Lula também cobrou dos ministros presentes ao lançamento que as metas estabelecidas no Nova Indústria Brasil sejam cumpridas — e deu a incumbência a Alckmin, que coordena o programa. "O problema não termina aqui, começa aqui. Temos mais três anos pela frente e o objetivo me parece que é para gente chegar no final e ter algo concreto para a sociedade falar. Discutimos, aprovamos e aconteceu", observou o presidente.
Insuficiente, mas um ponto de partida
Apesar dos R$ 300 bilhões anunciados para o Nova Indústria Brasil, o diretor da Confederação Nacional da Indústria (CNI) e presidente do Conselho de Administração do Banco Nacional de Desenvolvimento Econômico e Social (BNDES), Rafael Lucchesi, considerou o valor insuficiente, se comparado com o investimento dos países desenvolvidos para o setor.
"Mas é um ponto de partida. Não temos a realidade macroeconômica dos Estados Unidos, do Japão e da União Europeia. R$ 300 bilhões são (aproximadamente) US$ 60 bilhões. Os EUA estão colocando US$ 1,9 trilhão; a União Europeia, US$ 2 trilhões; a Inglaterra, US$ 1,6 trilhão; o Japão, US$ 1,5 trilhão. Precisamos fazer mais", avaliou.
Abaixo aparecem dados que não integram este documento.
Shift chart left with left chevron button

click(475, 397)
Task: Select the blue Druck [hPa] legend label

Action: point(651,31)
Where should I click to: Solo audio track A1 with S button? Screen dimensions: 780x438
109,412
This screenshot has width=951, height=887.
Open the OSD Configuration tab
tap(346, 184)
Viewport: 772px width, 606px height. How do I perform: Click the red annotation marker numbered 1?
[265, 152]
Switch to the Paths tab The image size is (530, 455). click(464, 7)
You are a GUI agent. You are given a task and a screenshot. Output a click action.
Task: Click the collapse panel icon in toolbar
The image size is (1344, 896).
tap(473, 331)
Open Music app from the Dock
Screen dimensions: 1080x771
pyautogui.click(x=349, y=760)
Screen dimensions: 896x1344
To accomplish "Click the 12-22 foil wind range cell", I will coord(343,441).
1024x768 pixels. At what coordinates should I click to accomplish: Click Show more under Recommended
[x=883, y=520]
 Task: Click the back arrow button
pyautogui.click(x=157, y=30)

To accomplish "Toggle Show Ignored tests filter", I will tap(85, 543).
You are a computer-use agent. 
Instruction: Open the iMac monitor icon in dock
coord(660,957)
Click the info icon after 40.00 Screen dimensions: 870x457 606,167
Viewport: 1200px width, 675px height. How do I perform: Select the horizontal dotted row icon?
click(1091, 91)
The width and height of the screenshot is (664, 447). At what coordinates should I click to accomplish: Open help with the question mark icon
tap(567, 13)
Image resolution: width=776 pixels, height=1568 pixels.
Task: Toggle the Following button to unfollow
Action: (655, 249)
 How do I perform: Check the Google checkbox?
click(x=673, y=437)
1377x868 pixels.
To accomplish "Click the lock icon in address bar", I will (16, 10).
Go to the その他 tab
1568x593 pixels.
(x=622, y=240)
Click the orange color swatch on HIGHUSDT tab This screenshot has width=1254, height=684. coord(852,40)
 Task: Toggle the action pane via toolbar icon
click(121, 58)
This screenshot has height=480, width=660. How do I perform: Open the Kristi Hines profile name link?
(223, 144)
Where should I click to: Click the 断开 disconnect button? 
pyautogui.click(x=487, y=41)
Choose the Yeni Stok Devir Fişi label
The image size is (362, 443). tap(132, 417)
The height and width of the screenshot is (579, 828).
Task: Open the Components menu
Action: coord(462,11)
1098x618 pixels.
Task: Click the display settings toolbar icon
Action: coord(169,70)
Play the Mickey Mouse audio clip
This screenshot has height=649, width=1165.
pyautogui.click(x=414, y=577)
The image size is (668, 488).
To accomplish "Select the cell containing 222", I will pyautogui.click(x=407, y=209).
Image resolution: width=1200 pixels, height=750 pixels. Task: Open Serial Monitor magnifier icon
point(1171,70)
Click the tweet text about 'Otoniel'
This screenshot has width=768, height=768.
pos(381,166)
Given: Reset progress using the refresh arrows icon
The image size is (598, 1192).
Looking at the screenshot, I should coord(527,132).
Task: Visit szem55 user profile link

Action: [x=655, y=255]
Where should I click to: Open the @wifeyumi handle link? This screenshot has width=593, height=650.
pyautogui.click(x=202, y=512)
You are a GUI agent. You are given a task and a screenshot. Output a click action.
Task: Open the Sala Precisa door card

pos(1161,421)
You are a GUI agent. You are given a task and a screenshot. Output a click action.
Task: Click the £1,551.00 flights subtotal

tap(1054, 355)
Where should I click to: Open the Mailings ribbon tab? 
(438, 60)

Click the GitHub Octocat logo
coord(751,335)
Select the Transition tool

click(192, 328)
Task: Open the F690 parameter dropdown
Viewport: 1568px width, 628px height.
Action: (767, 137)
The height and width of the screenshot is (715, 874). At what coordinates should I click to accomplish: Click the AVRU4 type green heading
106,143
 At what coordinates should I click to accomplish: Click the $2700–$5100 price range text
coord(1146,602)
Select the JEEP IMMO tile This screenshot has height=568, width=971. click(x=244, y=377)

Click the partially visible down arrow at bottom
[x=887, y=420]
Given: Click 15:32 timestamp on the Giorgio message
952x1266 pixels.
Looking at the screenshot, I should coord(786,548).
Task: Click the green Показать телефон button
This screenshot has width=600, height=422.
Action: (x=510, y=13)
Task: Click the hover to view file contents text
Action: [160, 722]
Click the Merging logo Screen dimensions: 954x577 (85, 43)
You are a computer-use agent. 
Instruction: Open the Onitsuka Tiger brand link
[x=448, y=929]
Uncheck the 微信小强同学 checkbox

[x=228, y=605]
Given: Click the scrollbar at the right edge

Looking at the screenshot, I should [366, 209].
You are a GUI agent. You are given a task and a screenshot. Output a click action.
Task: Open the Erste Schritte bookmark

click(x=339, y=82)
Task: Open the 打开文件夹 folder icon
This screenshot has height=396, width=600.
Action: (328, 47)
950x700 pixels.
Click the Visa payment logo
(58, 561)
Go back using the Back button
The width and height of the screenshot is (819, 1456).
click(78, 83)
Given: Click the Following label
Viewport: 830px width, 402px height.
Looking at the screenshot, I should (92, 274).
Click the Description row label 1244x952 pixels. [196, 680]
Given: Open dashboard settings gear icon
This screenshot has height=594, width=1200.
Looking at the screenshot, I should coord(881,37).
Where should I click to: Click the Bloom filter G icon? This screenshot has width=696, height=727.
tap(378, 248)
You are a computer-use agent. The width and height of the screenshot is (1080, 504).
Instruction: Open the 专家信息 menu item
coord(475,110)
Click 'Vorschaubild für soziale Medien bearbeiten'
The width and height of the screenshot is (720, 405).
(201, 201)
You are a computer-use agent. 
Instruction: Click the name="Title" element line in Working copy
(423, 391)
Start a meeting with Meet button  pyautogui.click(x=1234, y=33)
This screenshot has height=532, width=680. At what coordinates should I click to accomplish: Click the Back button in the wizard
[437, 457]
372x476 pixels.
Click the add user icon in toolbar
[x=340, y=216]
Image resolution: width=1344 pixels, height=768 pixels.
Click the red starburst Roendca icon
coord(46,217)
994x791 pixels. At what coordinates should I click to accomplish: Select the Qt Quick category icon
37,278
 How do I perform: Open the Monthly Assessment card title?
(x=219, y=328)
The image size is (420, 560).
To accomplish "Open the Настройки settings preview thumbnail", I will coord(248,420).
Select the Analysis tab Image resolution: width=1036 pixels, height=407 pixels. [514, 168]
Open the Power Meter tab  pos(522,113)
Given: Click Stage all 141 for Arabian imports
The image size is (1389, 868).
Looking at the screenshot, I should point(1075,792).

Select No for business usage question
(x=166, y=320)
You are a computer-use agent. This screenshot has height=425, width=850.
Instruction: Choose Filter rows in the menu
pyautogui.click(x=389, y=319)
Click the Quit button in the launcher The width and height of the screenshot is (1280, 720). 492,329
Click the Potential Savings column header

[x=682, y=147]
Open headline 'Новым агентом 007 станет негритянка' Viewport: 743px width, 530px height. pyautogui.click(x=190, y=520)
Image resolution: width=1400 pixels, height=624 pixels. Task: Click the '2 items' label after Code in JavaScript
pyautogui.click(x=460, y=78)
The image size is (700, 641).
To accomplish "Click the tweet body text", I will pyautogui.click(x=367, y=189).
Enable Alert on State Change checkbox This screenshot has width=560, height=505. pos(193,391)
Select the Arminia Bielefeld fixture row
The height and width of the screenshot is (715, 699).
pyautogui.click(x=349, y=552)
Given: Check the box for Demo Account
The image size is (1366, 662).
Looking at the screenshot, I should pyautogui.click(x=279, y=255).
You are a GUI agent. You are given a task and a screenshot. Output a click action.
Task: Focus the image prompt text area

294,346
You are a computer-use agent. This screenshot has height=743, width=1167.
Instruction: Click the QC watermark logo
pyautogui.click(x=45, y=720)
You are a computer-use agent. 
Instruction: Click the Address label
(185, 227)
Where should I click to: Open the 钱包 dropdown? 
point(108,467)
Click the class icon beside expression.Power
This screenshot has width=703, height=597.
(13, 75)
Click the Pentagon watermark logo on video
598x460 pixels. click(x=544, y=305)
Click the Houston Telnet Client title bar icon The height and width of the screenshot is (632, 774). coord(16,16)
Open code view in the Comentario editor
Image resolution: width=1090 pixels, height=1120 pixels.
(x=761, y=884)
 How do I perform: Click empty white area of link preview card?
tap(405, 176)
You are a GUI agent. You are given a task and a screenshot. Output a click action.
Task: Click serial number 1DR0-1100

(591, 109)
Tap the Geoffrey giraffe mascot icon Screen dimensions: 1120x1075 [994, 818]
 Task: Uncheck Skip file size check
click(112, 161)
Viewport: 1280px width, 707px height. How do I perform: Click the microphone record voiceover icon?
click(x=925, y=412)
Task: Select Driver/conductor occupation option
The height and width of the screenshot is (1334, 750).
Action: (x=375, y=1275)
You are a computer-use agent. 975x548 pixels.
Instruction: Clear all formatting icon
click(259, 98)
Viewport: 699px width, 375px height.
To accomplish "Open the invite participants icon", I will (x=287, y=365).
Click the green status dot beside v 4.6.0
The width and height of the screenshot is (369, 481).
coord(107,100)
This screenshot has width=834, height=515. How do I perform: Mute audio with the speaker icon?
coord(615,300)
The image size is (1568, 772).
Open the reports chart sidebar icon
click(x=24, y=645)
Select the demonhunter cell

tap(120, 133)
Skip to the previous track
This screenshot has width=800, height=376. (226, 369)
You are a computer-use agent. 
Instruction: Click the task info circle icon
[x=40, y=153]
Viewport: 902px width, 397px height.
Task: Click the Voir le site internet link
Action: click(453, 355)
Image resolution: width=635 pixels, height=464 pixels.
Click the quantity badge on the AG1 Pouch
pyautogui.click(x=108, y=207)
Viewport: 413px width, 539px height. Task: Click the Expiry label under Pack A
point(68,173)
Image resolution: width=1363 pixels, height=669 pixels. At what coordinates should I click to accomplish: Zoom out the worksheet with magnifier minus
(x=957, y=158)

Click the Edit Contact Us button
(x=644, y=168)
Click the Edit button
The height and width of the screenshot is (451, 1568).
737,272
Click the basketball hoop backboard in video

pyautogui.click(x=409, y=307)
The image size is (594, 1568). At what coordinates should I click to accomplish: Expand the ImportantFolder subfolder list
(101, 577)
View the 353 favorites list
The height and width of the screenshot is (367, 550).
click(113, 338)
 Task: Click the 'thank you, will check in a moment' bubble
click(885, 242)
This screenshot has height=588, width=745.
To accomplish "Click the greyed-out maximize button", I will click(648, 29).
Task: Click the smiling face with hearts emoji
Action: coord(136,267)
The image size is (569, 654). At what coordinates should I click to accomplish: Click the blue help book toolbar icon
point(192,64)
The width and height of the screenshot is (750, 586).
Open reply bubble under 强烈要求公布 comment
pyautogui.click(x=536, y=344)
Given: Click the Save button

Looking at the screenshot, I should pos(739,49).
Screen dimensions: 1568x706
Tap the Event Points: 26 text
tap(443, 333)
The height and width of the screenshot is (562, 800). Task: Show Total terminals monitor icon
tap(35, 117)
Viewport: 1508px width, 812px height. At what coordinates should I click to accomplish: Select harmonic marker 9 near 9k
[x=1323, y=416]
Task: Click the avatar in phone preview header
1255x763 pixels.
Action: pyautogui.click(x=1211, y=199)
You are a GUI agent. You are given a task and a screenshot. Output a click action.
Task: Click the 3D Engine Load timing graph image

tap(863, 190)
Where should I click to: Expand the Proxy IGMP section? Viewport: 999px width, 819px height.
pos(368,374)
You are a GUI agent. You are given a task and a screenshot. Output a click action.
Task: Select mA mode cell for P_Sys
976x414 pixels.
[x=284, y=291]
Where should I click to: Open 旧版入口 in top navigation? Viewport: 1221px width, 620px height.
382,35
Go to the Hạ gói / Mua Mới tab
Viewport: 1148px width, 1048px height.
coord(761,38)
Apesar das críticas de alguns setores da economia, que consideram a política de fomento ao conteúdo nacional uma forma de protecionismo e atraso, Lucchesi ressaltou que todos os países fazem algo semelhante. Ele acredita que as medidas gerarão um "círculo virtuoso de produtividade e de desenvolvimento".
Para o diretor da CNI, o agronegócio não consegue ter o papel de gerador de desenvolvimento semelhante ao da indústria. "Não tem nenhuma sociedade em que a locomotiva é o agronegócio. Nem o Brasil é assim, isso é propaganda de tevê", afirmou.
Para o diretor da CNI, as críticas que o governo recebe por incentivar a indústria têm base ideológica. "Qual é o país desenvolvido que não tem uma estrutura industrial moderna? Nenhum. De onde vem o progresso técnico da agricultura? Agricultura de precisão, chip e satélite — isso é indústria. Vamos trazer a discussão para além da política e da ideologia. Essa visão preconceituosa em relação à política industrial é prejudicial", lamentou.
Já o vice-presidente da CNI, Leonardo de Castro, chamou a atenção para o momento decisivo no mundo em relação ao desenvolvimento de novos instrumentos que promovam a industrialização verde. Também presidente do Conselho Temático de Política Industrial e Desenvolvimento Tecnológico (Copin), disse que o Brasil está diante de uma "janela de oportunidade histórica" para fomentar uma indústria sustentável, com menor emissão de carbono.
Para Castro, uma chance única se abre para o Brasil com os investimentos anunciados. "Desse processo, vai emergir um novo arranjo das nações. EUA, União Europeia, Japão e Coreia do Sul, em resposta à China, buscam ampliar suas estruturas produtivas. E se movem na direção da descarbonização", afirmou.
Segundo Castro, o Nova Indústria Brasil gerará novos empregos e alinhará o país às nações desenvolvidas. "Estamos reafirmando a opção do presidente da República de recolocar a indústria no centro da estratégia de desenvolvimento, permitindo mais e melhores empregos, dignidade e orgulho próprio", salientou.